#14 ダブルデート3
カラオケが終わって疲れたので、その辺のベンチで休憩。
はぁ。散々だった。
あれ? スイコは?
「伊庭さんはどこいった?」
二人は首を横に振る。
「ちょっと探してくる」
すぐ見つかった。UFOキャッチャーがたくさん並んでいるところにポツンと立っている後姿。
多分落ち込んでいるのだろう。どうやって声を掛けたものか。もう帰る! とか言い出したらどうしよう。
俺はまわりこんで、スイコの表情を確認する。
「大丈夫?」
「どうしたんですか?」
いや、あなたがどうしたか気になったんだけど。
「あ、いや、その」
「あれってどうやってやるんだろう?」
俺が言いよどんでいると、スイコがUFOキャッチャーの筐体を指差す。箱の中にはピンク色の猫のぬいぐるみが山盛りで転がっている。
スイコはフラフラと吸い寄せられるように筐体のガラスにへばりつくと、食いつくように目つきの悪い猫を見ている。
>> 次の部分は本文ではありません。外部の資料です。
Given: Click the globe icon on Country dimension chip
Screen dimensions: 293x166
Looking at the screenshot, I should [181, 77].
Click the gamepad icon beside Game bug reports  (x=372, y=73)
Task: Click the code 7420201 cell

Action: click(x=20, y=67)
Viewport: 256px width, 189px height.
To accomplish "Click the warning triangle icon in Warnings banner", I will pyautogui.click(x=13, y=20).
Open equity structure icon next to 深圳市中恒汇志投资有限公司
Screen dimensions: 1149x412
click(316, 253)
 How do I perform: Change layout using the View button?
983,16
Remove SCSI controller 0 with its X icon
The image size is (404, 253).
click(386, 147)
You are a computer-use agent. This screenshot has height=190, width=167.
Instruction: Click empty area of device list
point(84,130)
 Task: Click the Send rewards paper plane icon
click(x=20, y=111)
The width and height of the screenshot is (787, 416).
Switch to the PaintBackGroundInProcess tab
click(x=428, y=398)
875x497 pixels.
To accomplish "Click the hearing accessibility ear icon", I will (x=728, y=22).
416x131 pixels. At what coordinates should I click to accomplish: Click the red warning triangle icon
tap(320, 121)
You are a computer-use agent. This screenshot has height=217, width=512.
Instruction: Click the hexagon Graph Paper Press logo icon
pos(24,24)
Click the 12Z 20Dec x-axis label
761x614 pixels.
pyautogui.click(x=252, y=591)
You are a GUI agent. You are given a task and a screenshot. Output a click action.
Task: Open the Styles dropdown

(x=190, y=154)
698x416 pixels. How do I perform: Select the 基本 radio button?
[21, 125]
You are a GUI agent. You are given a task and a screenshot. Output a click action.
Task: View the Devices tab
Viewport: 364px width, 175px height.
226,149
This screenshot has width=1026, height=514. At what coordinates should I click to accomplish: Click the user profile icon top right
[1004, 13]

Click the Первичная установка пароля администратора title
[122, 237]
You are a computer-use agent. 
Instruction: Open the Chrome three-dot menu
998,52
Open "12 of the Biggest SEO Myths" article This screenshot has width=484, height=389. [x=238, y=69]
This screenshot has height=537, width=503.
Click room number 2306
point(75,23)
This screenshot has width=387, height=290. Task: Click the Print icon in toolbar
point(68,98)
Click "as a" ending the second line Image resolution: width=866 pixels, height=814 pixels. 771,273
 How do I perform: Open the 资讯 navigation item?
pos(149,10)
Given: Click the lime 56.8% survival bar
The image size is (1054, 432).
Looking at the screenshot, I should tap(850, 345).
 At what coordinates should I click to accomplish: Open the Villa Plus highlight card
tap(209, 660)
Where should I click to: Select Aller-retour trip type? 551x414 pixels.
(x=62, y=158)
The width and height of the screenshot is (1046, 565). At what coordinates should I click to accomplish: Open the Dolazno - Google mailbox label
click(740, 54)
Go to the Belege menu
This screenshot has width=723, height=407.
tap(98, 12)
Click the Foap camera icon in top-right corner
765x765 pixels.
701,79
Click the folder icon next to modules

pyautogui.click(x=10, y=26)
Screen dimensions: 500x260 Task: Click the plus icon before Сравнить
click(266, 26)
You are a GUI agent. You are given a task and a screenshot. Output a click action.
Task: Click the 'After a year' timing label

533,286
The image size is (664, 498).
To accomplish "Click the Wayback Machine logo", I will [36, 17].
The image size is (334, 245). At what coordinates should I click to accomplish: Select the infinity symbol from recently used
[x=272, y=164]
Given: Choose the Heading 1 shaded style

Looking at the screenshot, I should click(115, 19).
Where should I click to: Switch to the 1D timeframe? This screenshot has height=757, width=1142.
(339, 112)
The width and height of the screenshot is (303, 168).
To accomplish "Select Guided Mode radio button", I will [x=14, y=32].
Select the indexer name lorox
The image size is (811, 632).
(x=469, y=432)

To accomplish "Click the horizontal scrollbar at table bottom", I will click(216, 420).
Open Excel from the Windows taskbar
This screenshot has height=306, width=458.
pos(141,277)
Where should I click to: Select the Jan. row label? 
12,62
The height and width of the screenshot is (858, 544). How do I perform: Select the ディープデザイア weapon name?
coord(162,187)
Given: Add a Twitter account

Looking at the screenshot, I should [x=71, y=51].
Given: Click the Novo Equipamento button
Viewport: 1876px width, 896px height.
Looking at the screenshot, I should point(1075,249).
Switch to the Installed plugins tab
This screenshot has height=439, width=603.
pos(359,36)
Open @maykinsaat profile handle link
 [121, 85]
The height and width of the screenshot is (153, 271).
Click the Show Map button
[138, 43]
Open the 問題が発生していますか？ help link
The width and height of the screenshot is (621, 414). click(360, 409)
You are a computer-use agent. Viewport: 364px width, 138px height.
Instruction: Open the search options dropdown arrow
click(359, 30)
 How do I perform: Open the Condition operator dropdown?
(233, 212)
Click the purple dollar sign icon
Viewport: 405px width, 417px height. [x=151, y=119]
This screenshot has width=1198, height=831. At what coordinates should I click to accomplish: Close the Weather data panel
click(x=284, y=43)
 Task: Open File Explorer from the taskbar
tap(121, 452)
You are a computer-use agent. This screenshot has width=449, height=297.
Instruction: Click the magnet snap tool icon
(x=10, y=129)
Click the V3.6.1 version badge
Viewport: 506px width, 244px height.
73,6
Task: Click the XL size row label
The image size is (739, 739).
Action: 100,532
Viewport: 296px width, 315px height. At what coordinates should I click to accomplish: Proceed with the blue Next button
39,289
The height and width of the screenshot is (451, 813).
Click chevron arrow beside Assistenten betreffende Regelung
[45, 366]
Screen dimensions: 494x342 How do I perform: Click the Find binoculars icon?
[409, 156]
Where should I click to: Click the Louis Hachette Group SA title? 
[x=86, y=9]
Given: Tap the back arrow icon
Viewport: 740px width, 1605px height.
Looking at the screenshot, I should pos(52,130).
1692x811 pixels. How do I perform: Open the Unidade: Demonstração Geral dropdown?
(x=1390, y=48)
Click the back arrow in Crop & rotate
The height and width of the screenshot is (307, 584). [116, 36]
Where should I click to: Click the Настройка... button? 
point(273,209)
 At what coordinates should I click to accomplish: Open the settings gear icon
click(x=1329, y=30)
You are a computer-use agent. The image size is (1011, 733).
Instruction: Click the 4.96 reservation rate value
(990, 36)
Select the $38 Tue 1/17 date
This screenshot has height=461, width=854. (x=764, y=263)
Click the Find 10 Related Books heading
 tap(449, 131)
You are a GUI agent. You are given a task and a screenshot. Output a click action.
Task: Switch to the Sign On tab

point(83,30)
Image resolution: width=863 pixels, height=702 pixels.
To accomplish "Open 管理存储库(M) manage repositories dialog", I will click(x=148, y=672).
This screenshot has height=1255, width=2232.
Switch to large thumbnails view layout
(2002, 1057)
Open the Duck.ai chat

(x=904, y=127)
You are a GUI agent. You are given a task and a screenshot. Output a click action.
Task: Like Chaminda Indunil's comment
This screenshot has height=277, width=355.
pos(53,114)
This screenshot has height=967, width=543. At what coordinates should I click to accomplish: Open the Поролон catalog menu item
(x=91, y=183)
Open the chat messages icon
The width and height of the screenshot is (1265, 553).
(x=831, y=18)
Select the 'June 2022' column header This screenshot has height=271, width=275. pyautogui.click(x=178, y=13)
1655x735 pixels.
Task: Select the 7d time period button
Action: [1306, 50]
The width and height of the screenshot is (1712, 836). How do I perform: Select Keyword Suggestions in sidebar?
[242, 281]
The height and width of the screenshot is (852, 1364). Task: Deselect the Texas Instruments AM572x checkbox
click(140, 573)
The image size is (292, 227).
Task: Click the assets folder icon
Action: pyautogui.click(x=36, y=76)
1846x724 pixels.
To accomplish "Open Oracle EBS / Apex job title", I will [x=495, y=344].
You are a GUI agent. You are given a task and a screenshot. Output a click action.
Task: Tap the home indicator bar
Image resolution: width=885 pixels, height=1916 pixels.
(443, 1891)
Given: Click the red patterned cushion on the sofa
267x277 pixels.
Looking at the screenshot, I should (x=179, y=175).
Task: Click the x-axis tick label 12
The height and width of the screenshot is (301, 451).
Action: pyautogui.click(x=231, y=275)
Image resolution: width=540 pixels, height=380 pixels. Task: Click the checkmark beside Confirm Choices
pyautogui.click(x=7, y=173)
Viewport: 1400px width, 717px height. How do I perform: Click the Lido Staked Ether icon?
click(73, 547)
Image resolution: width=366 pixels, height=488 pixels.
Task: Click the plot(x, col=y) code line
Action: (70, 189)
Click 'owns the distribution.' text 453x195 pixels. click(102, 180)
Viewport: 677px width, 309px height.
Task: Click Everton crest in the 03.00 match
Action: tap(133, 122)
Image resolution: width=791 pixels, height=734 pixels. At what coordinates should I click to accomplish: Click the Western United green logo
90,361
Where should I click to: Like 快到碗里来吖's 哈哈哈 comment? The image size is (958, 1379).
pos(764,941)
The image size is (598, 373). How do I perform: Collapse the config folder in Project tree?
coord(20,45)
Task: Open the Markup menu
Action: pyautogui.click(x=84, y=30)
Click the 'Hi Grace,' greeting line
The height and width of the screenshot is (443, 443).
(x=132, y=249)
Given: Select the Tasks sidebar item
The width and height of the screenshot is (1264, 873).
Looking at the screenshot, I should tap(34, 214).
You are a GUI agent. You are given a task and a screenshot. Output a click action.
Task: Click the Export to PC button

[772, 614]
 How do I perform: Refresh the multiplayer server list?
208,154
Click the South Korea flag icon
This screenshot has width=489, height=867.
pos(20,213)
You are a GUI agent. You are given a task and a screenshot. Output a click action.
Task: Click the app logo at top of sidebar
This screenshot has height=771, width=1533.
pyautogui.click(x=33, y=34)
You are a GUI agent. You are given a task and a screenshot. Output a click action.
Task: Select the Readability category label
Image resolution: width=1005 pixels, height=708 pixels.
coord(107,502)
これが欲しいのか、もしかして。こんな気色悪い猫のどこがいいんだろう。というか、見覚えのある猫だな。
「欲しいの?」
「え、う、ううん、別に。ちょっといいな、と思っただけ」
スイコは手を振って否定する。
欲しいんじゃん。よし、取ろう。
こんなこともあろうかと今日はお金が潤沢だ。
「やるの?」
「よく見るとなかなかサイケデリックでイカした猫だよね。欲しくなってきた」
とりあえず百円。アームはオーソドックスなタイプで、つかんで手前の丸い穴に落とすタイプだった。
「あっ」
アームが下がって上がるところで、スイコの声が漏れる。
アームがゆるゆるで、つかんで持ち上げるのはほぼ不可能。たった一回で分かってしまった。さらに落とす穴はぬいぐるみより高いプラスチック筒で出来ている。
これ取らす気ないだろ。
もう三百円投入したが結果は一緒だった。
こんな不細工な不人気猫ならもっと設定甘くしろよ。
俺はさらに千円つぎ込んで色々試したが、猫はウンともスンとも動かない。持ち上げられないことにはどうにもならんな、これは。
横で見ていたスイコも困り顔になる。
「ところでさ、さっきは何で童謡ばっかり歌ってたの? 軽音部なんだから、なんかもっとロックっぽい歌とかでも良かったのに」
「……下手だったでしょ」
はい、なんて言えるわけもない。
「私、音痴でさ。何で軽音部にいるんですかって話だよね。本当はロックでカッコいい歌も歌いたいんだけど……下手で恥ずかしいから」
俺と目線を合わせないように、スイコは箱の中の猫を凝視している。
ヘックのリードボーカルが音痴だったなんて初めて知った。
「ギターは楽しい?」
「うん。私の唯一の楽しみ。いっぱい練習して、いつかたくさんの人の前で堂々と演奏してみたいな」
ぬいぐるみはまるで取れる兆しがなかった。転がすことすら出来ない。すでに三千円はつぎ込んでいた。
「無理なのかな」
スイコがポツリとつぶやく。何に対して言ってるのか分からなかった。
「無理? 無理というのはですね…………以下略」
ナチュラルに暗唱しそうになった。
しかし、このままではどうにもならないのは事実だった。
俺は店員を呼んで、これまで五千円以上をつぎ込んでいることと、これでは取れないことを主張した。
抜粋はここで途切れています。